**About this task:** What follows is a set of records. Copy them exactly and leave out the images.

Stored data:
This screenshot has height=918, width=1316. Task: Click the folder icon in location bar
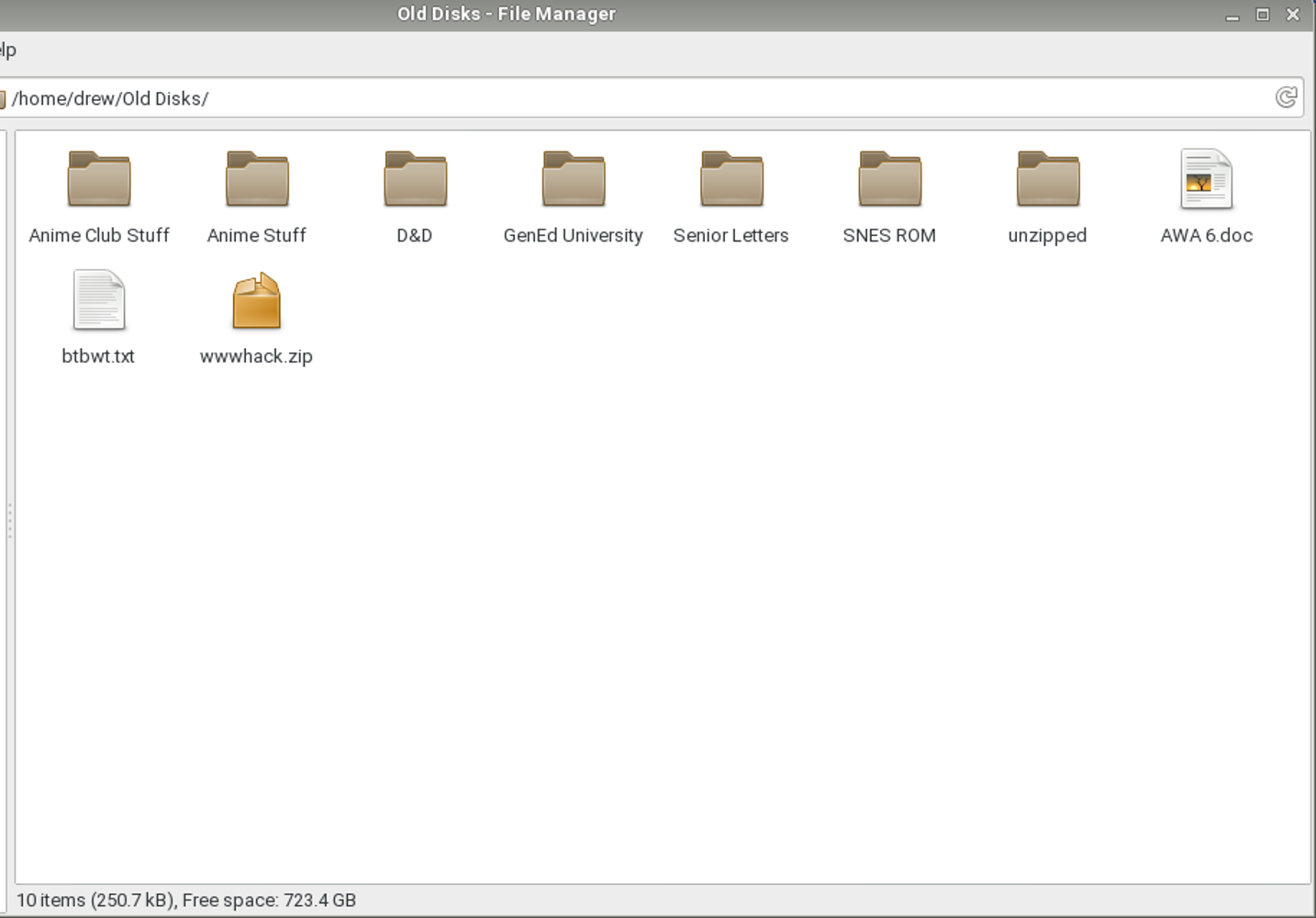pos(3,98)
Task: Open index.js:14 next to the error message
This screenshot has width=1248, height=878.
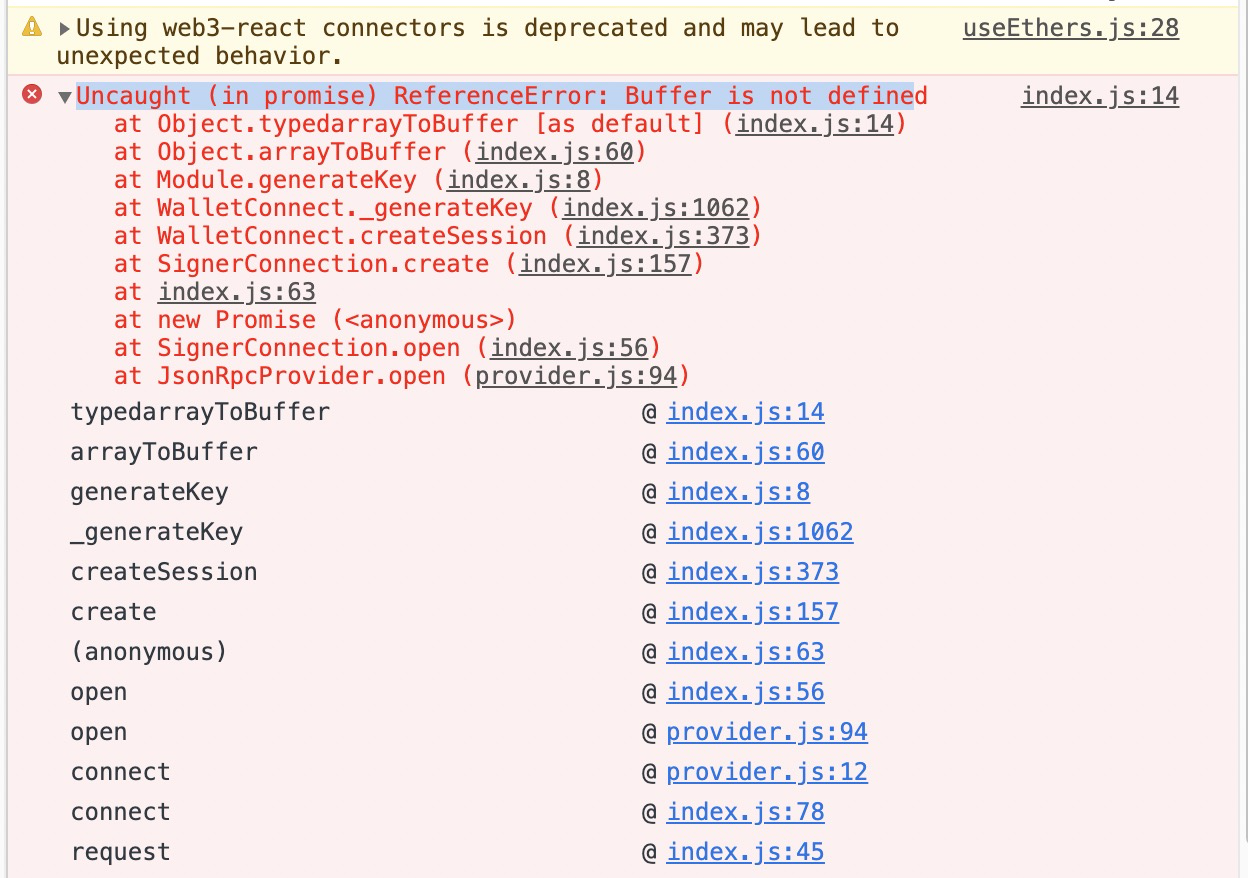Action: [x=1100, y=96]
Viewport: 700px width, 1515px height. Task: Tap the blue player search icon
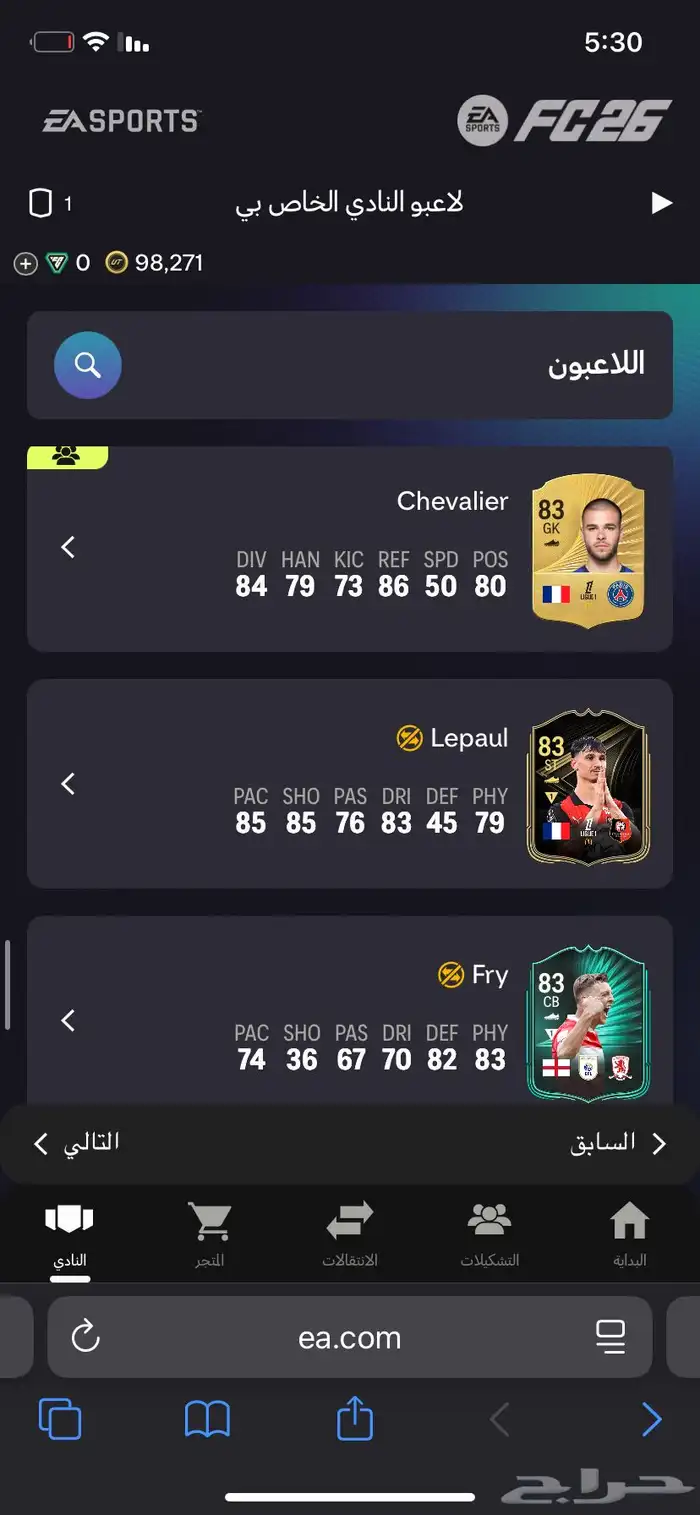tap(88, 365)
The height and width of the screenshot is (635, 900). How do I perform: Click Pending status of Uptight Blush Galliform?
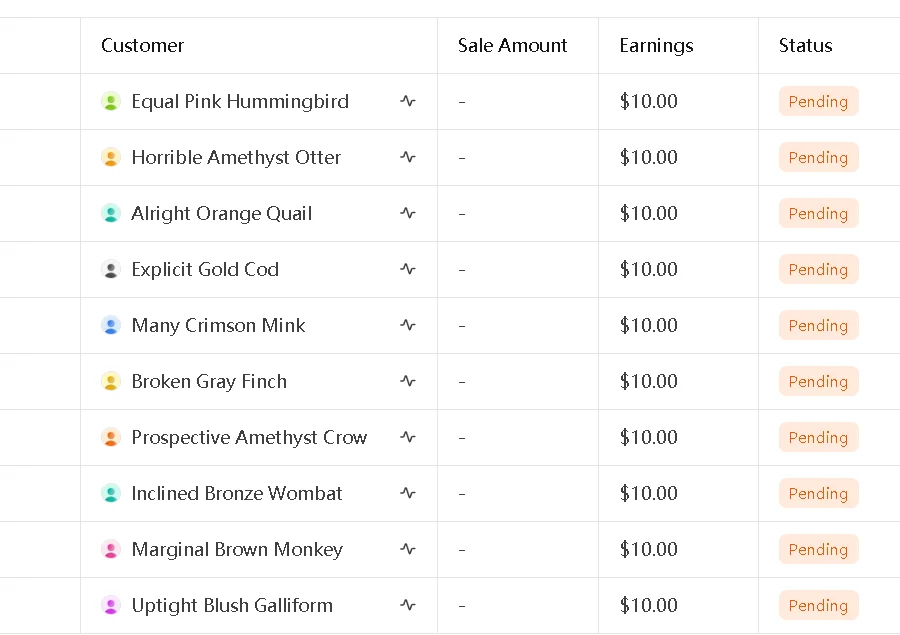coord(818,605)
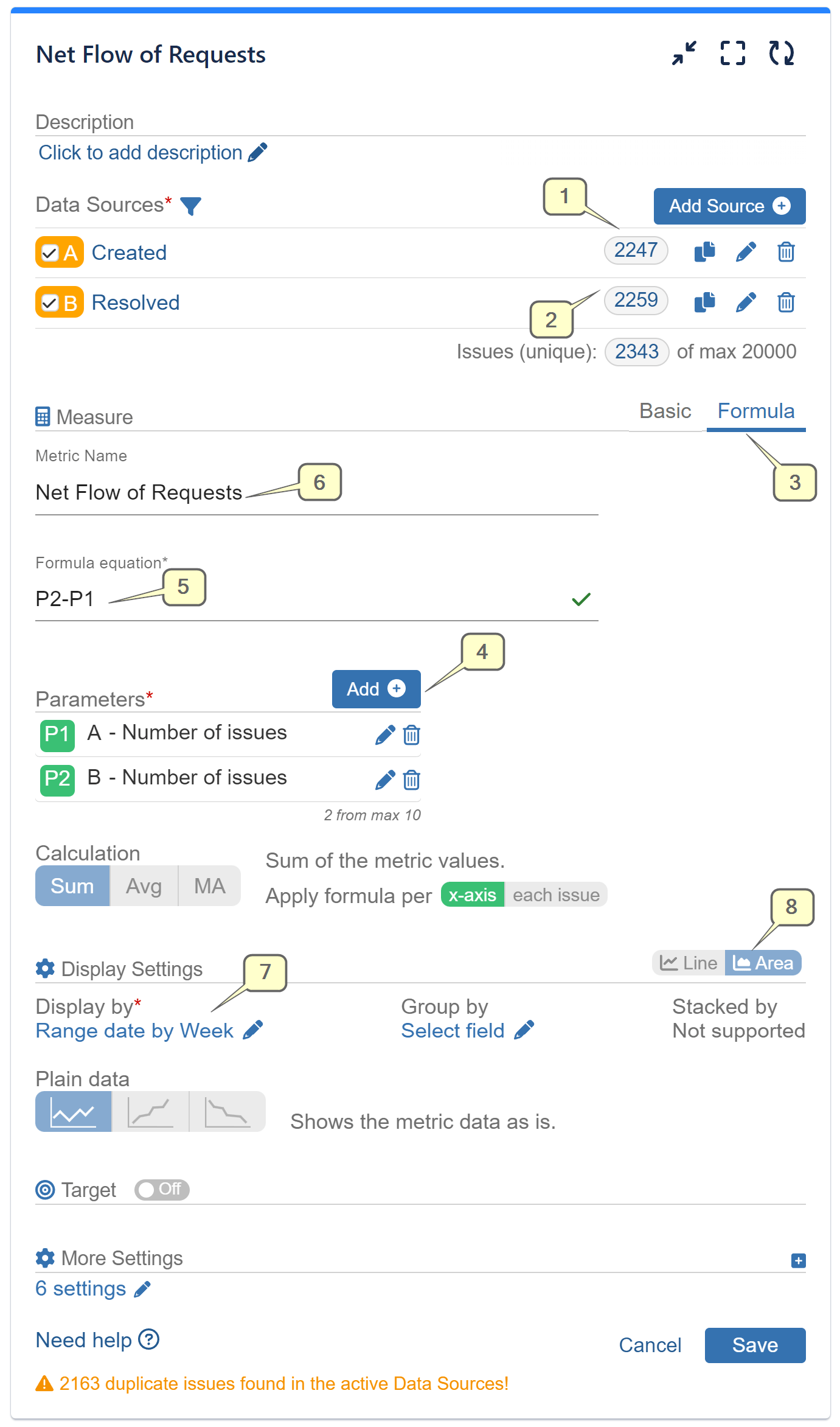Edit parameter P1

click(x=386, y=734)
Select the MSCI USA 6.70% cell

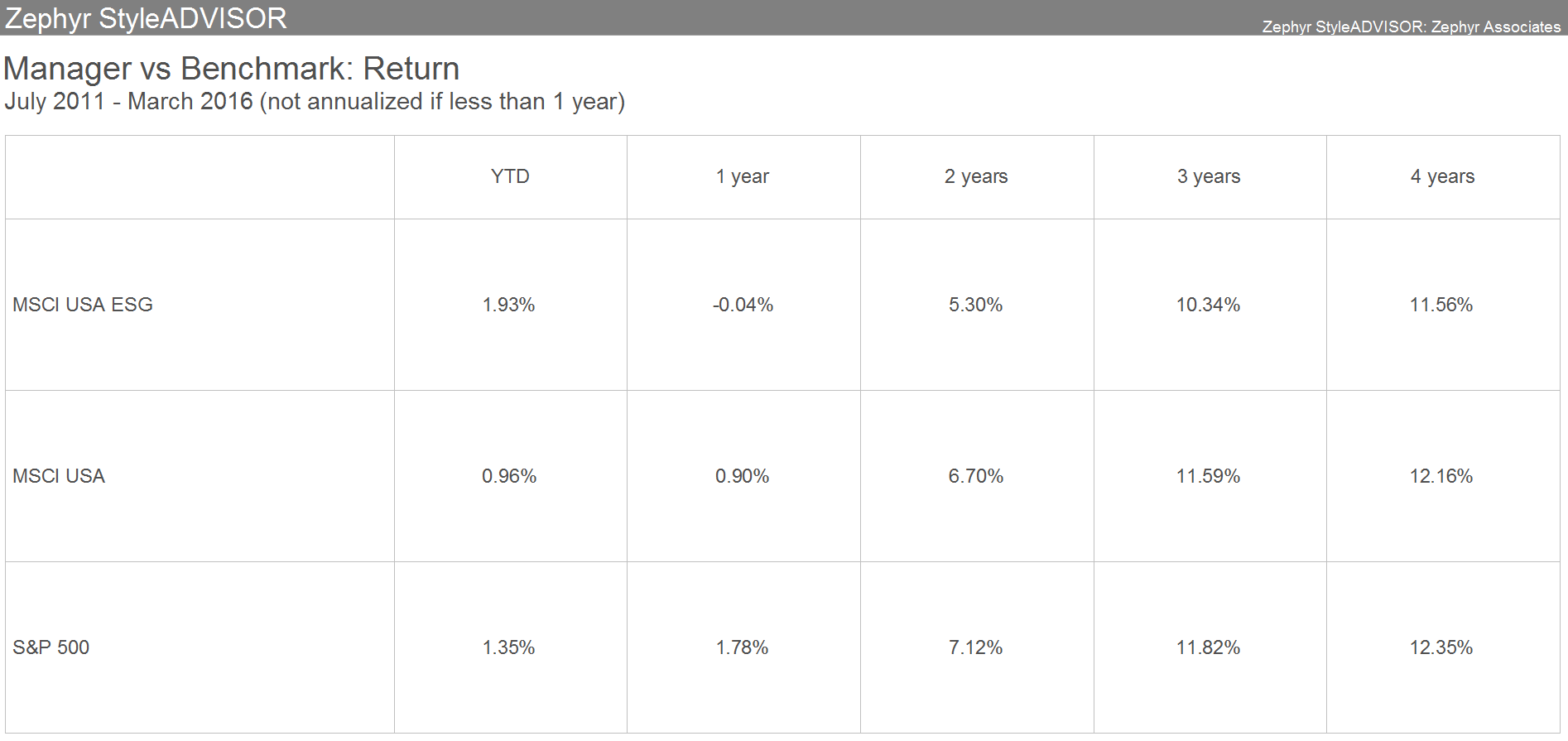[x=976, y=476]
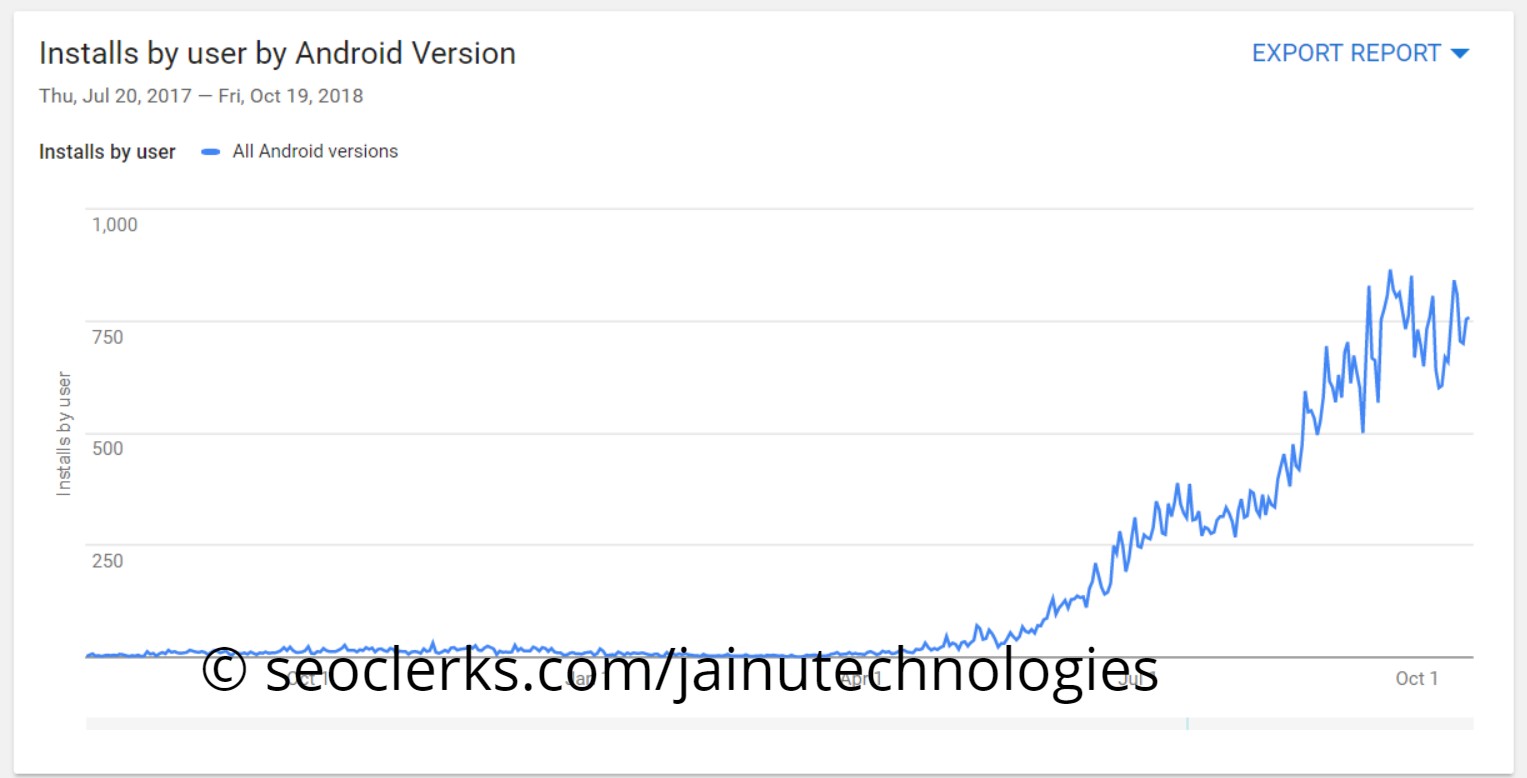The width and height of the screenshot is (1527, 778).
Task: Click the seoclerks.com/jainutechnologies watermark text
Action: (711, 670)
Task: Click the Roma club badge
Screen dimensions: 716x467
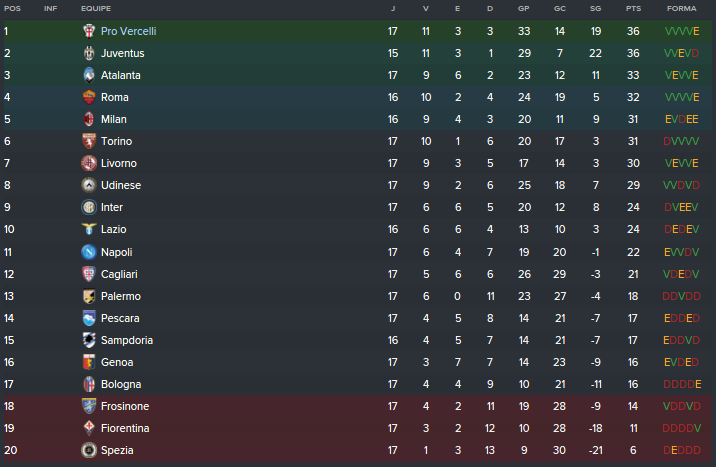Action: (x=89, y=97)
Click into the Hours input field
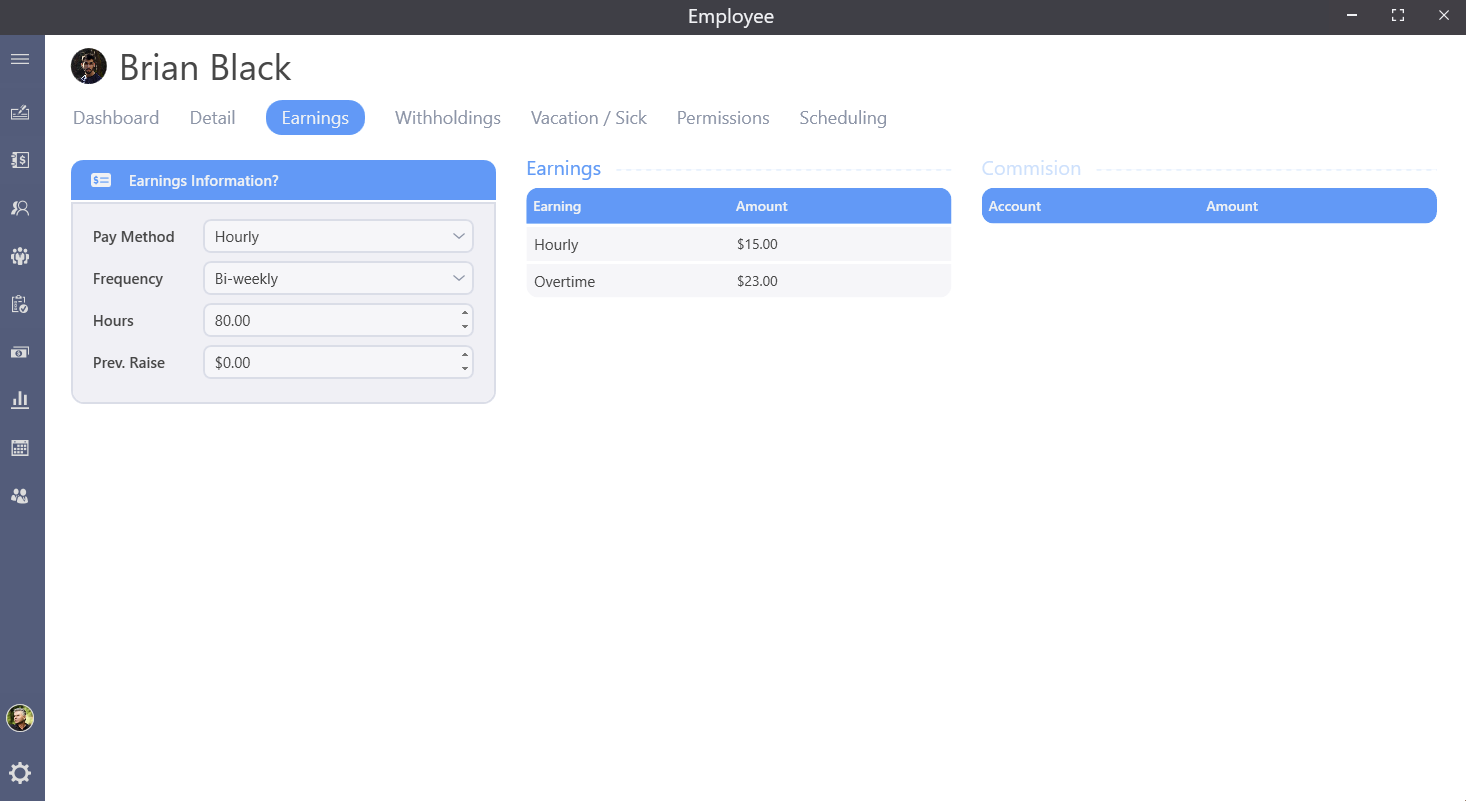The image size is (1466, 801). tap(330, 321)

**Task solution:**
This screenshot has height=918, width=1316. Task: Click the folder icon in location bar
pos(3,98)
Task: Open index.js:14 next to the error message
This screenshot has width=1248, height=878.
Action: [x=1100, y=96]
Viewport: 700px width, 1515px height. Task: Tap the blue player search icon
tap(88, 365)
The height and width of the screenshot is (635, 900). How do I perform: Click Pending status of Uptight Blush Galliform?
coord(818,605)
Edit parameter P1

click(x=386, y=734)
Select the MSCI USA 6.70% cell

[x=976, y=476]
The width and height of the screenshot is (1527, 778).
Task: Click the seoclerks.com/jainutechnologies watermark text
Action: (711, 670)
Task: Click the Roma club badge
Screen dimensions: 716x467
Action: (x=89, y=97)
Click into the Hours input field
The image size is (1466, 801). tap(330, 321)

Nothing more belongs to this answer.